Miami

Miami’s on-field product vs. recruiting efforts is reaching uncharted waters




Miami is treading uncharted waters from a recruiting standpoint.

Sure, some programs that have struggled, especially early in coaching tenures, have signed strong recruiting classes. After going 7-6 in his first year at Alabama, Nick Saban inked a top recruiting class that featured future NFL in Julio Jones, Mark Ingram, Mark Barron, D’onta Hightower, and Mark Barron amongst others.

While that debut campaign for Saban was disappointing, the results were nothing remotely close to what has happened to Miami scoreboard wise. The Crimson Tide didn’t lose a single game by more than a touchdown that fall. Alabama also beat two ranked teams in Arkansas and Tennessee and lost to a ranked Georgia team in overtime.

Kirby Smart went 8-6 in his first year at Georgia back in 2016 with losses to Vanderbilt and Georgia Tech and did get blown out by Ole Miss early in the year. But that same Bulldogs team beat a top ten ranked Auburn squad in mid-November. They also lost to a No. 11 ranked Tennessee team on the road 34-31 in Neyland Stadium.

Smart went on to ink a No. 3 recruiting class that went on to produce multiple first-round NFL Draft picks, including Andrew Thomas, Eric Stokes, and Isaiah Wilson, plus NFL star running back D’Andre Swift.

Even early Dabo Swinney and Clemson being a half-decent on-field comparison (Swinney went 9-5 in his first full year in 2009 then dropped to 6-7 in year two), the Tigers didn’t sign a top ten class until the 2011 cycle – three years into the tenure.

Miami winning even six games this fall is seeming less and less likely by the day, and the way that it looks on a weekly basis simply isn’t that of other top programs who have built it in the past.

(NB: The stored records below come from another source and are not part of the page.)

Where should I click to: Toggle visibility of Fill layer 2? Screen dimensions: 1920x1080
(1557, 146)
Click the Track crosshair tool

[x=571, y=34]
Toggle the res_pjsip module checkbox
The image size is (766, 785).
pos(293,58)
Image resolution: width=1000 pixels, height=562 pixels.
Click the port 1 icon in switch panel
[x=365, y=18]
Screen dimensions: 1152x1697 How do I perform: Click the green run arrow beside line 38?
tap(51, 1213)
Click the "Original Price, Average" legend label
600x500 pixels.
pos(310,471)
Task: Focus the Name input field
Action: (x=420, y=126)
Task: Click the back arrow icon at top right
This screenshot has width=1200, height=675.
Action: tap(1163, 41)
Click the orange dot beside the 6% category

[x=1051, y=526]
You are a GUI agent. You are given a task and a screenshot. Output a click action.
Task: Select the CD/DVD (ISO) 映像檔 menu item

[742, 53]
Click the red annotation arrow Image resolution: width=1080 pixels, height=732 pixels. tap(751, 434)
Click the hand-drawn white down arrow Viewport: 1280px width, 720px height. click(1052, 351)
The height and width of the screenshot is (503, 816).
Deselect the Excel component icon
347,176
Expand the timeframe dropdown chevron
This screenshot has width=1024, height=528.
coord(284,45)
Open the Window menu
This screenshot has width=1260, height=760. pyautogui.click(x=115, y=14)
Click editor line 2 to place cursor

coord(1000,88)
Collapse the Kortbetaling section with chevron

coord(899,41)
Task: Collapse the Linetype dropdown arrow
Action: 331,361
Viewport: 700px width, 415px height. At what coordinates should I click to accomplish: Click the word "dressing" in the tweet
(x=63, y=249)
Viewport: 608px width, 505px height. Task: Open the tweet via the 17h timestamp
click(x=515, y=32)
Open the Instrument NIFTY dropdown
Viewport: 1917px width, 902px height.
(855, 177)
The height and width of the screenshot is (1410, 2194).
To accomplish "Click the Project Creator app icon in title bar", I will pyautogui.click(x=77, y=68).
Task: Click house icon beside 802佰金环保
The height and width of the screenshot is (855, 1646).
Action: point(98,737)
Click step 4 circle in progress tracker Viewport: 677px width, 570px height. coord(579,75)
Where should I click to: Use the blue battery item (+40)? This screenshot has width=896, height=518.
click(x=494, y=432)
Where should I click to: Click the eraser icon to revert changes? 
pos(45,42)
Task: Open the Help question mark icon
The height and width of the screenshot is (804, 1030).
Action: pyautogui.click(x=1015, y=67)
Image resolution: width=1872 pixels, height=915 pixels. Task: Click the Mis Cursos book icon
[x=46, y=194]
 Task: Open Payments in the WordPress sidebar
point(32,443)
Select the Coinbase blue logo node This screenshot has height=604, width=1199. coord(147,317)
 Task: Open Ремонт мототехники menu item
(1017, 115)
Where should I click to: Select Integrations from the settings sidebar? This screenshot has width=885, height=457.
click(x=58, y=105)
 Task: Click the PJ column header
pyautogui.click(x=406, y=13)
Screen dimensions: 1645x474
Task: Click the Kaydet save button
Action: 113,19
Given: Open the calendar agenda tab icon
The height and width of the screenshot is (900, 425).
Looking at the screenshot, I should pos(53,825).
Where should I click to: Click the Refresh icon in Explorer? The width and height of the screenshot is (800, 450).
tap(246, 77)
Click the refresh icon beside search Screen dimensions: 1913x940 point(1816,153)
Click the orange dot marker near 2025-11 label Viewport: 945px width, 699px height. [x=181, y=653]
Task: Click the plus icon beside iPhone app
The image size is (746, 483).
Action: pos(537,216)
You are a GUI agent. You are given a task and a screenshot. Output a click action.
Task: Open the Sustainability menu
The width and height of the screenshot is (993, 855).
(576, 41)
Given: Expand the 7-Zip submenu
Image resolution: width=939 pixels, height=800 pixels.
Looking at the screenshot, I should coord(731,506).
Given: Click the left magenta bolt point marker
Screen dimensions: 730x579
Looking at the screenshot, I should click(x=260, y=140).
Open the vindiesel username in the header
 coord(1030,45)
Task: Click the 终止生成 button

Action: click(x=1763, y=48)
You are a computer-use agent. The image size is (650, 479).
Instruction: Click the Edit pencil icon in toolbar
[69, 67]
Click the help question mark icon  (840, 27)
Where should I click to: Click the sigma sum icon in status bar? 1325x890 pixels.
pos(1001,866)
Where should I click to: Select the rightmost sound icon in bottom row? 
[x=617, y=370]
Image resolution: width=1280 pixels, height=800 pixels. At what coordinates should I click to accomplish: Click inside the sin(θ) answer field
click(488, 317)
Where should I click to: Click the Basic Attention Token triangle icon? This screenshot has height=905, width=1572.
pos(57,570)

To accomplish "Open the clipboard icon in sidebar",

But the production Mario Cristobal will have to match is the recruiting prowess after a less-than-ideal year one. And he will have to do it with an on-field product that’s significantly worse than SEC programs he’s hoping to mirror.

Right now, and truly over the course of weekly struggles, Miami’s No. 8 recruiting class has echoed Cristobal’s vision for the program. Nothing that either member of the class has signified that despite a 45-3 loss to Florida State, or an abysmal 45-21 loss to Duke a couple of weeks ago, has impacted their standing with Miami.

In fact, it might be the opposite. Most seem firmer in their pledges than ever before.

“It doesn’t take days to build Egypt. It takes years,” Francis Mauigoa, the nation’s top offensive tackle and a Miami commit said after the loss to FSU. “I still believe in Coach Cristobal. I still have trust in [Alex] Mirabal, Coach Joe [Salave’a], all the coaching staff and everything.”

It’s unprecedented territory. More often than not, stacking poor performances like Miami has over the course of the fall results in poor recruiting results, or at least some prospects questioning their standing with the program. Especially when this elite crop of guys have options to potentially play elsewhere.

That’s simply not happening at Miami right now, though it does feel like Cristobal and the Hurricanes are going to continue to test how firm those commitments are over the course of the fall with Early Signing Day just under seven weeks away.

Right now, it sounds like the group collectively is locked in with multiple top prospects taking to social media and expressing their long-term commitment to the program.

Tight end commit Jackson Carver was in attendance and reiterated that everyone is all in.

“Game did not go as we would have liked, but it’s all part of the process. We’re all solid. We’re all going to stay solid and come in in January ready to work and turn this around,” Carver said.

While betting against Cristobal on the recruiting trail would be unwise, considering he landed the nation’s No. 2 overall prospect in a stunner just days after the aforementioned Duke loss, the tides are pulling the program further and further away from shore. What happens next can’t necessarily be predicted or formulated using the context of history because what the program is dealing with on Saturdays while simultaneously trying to accomplish on the trail is unique to anything we’ve seen thus far.